Spotlight: Closed genomes reveal all the variants that drive microbial biology

Researchers from leading German institutes used SMRT Sequencing to obtain closed chromosomes and plasmids of Klebsiella pneumoniae ST147 isolates from hospitals, revealing that both SNPs and complex rearrangements contribute to the evolution of antibiotic resistance and virulence. Explore this research further:

Zautner, A. E., et al. (2017). Monitoring microevolution of OXA-48-producing Klebsiella pneumoniae ST147 in a hospital setting by SMRT Sequencing. Journal of Antimicrobial Chemotherapy, 72(10), 2737–2744.
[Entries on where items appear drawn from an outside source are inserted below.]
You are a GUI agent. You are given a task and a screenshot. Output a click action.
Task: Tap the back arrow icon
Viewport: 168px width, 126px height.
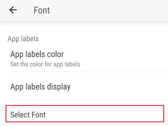point(13,10)
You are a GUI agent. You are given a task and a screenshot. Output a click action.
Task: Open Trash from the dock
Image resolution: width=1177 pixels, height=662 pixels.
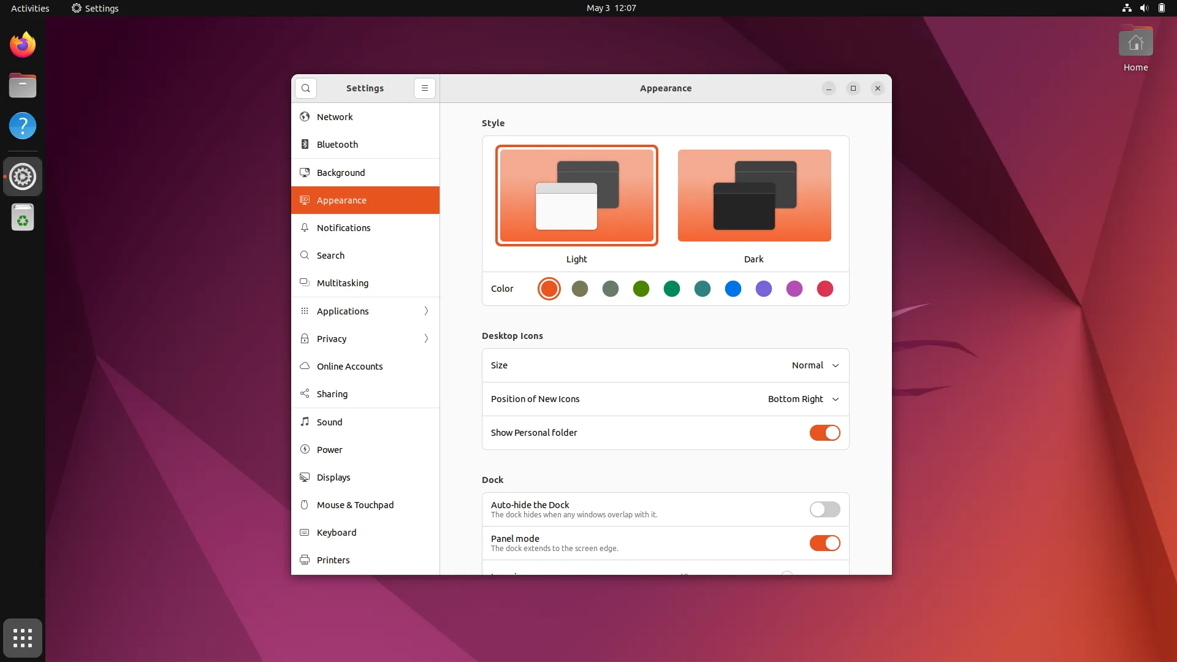(x=23, y=218)
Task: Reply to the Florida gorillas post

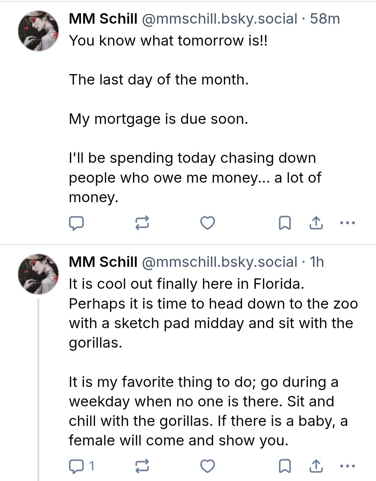Action: pos(77,466)
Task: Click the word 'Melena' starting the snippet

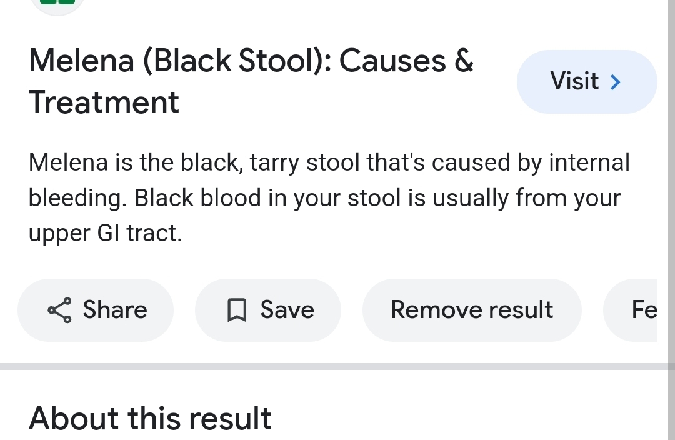Action: click(69, 163)
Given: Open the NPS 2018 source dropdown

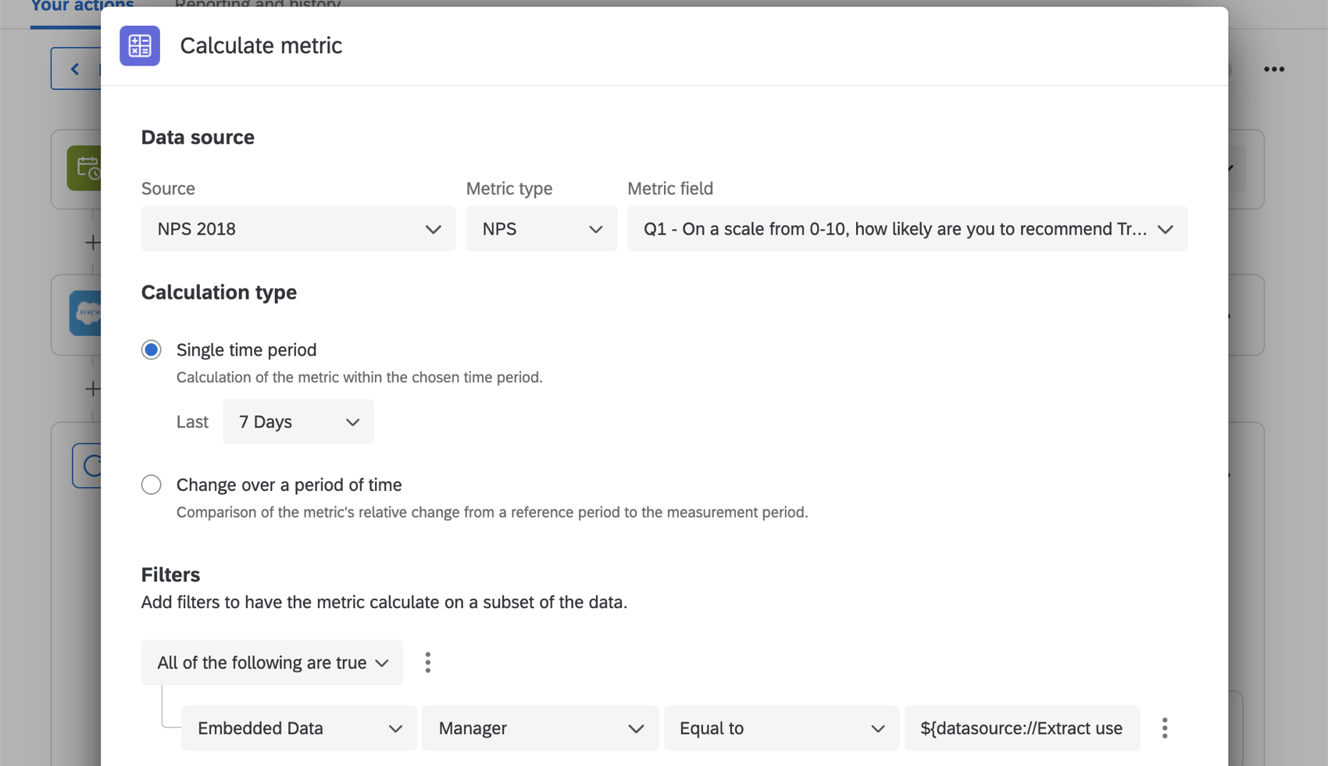Looking at the screenshot, I should pos(298,228).
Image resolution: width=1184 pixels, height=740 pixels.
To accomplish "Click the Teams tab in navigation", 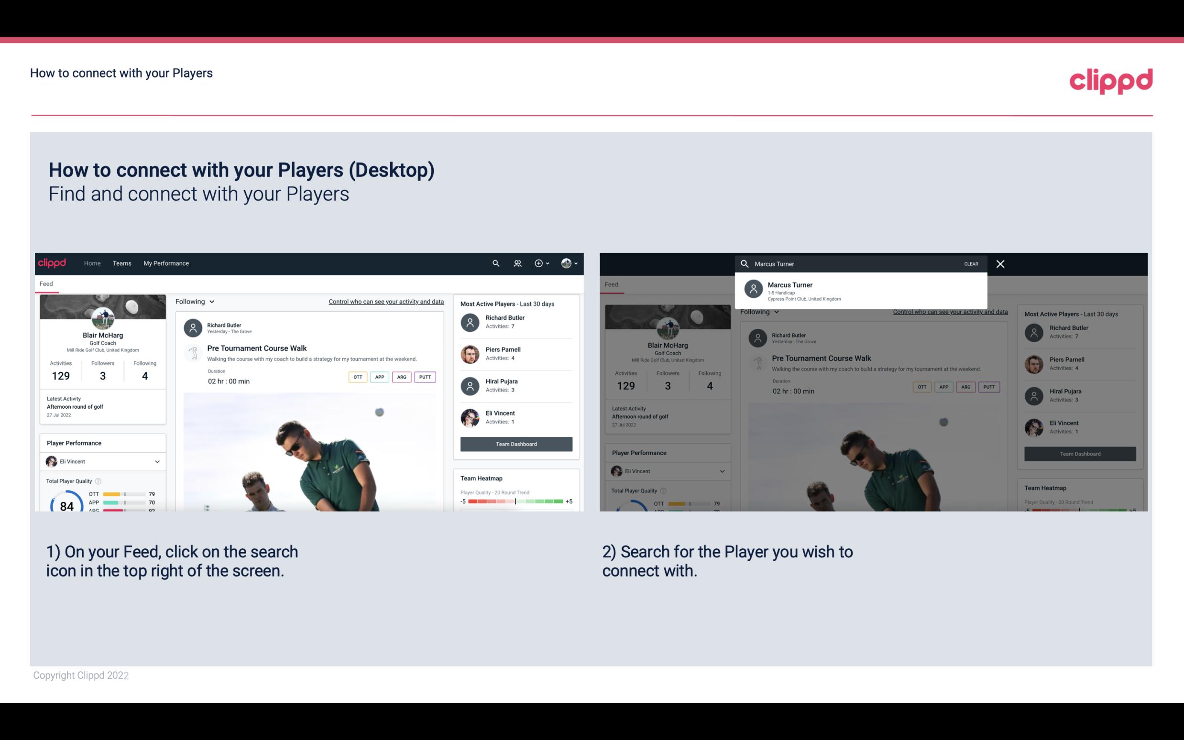I will pyautogui.click(x=122, y=263).
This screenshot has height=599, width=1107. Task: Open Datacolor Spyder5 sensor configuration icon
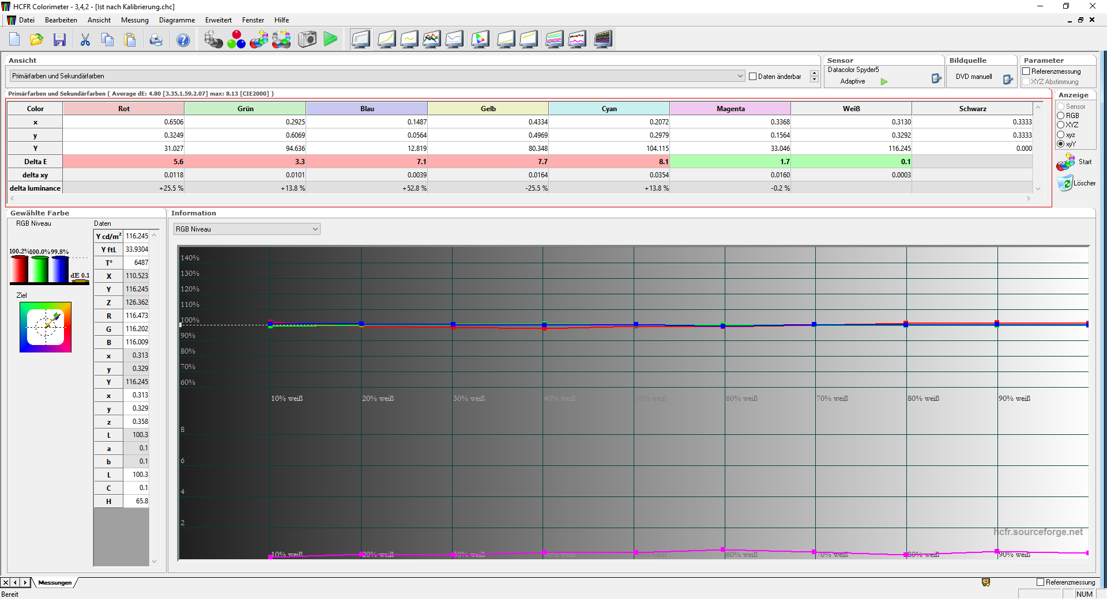pos(936,79)
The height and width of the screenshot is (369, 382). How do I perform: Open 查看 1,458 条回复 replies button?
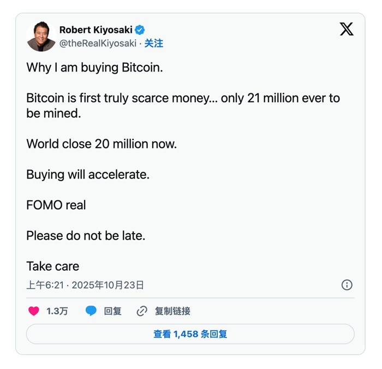pyautogui.click(x=190, y=334)
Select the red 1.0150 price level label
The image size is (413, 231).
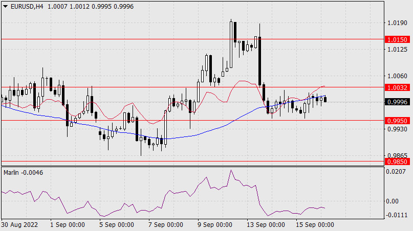pos(398,39)
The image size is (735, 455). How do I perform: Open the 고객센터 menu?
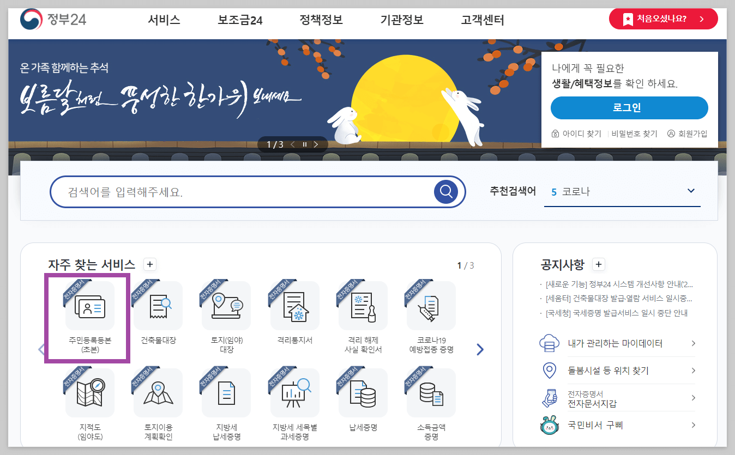click(481, 20)
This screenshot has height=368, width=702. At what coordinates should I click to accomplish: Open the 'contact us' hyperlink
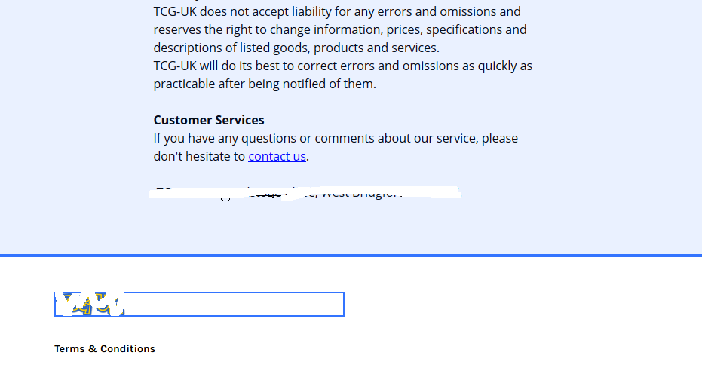pyautogui.click(x=277, y=156)
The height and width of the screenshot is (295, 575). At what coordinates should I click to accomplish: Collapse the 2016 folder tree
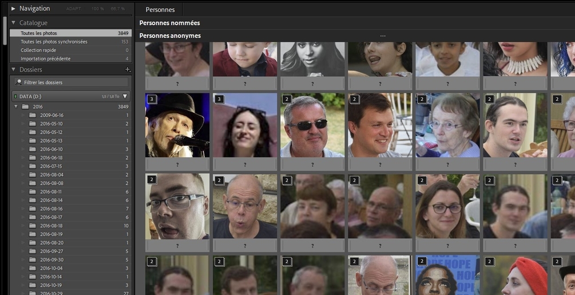click(16, 107)
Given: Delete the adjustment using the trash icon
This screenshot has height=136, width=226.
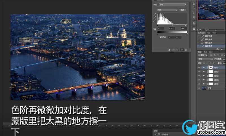Looking at the screenshot, I should (x=186, y=50).
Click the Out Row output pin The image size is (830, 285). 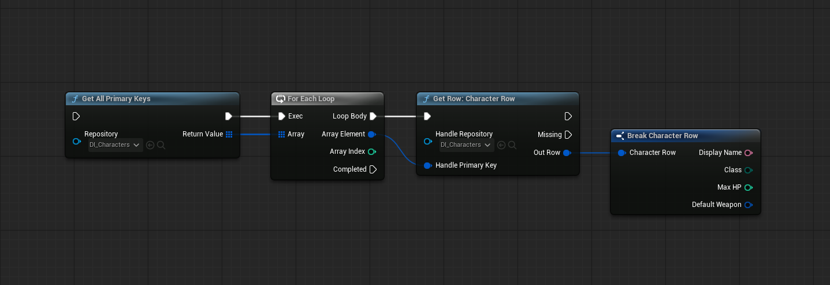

Spotlight: Gapless assemblies to better understand fungal genomes

A recent study highlighted the potential public health risk posed by historically poor fungal genome assemblies. With PacBio sequencing, it is now possibly to achieve finished yeast genomes, including complete centromeres and telomeric regions. Explore this research further:

Douglass, A. P., et al. (2018). Population genomics shows no distinction between pathogenic Candida krusei and environmental Pichia kudriavzevii: One species, four names. PLoS Pathogens, 14(7), e1007138.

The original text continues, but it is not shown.